- **Requirement**
Set down the data below in full, exactly as it reads, but without the pictures.
-- Opening Marker --
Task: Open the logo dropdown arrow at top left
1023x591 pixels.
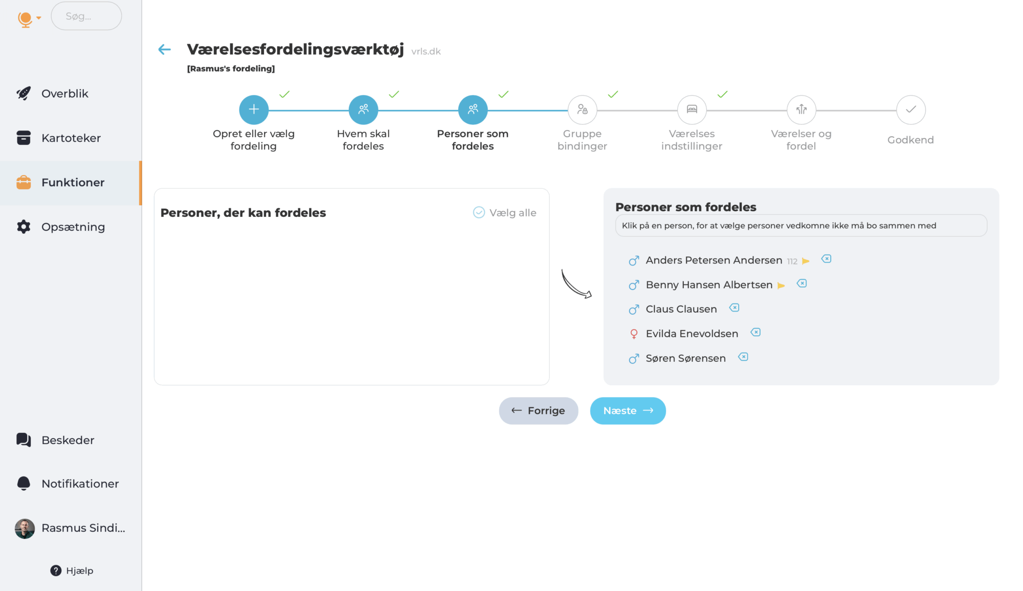Action: coord(39,18)
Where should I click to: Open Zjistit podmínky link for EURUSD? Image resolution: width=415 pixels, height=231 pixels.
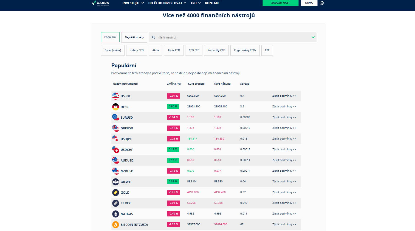(x=284, y=117)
-- Closing Marker --
- **Reply to the exercise**
Task: Open the logo dropdown arrow at top left
1023x591 pixels.
Action: coord(39,18)
Where should I click to: Open Zjistit podmínky link for EURUSD? Image resolution: width=415 pixels, height=231 pixels.
(x=284, y=117)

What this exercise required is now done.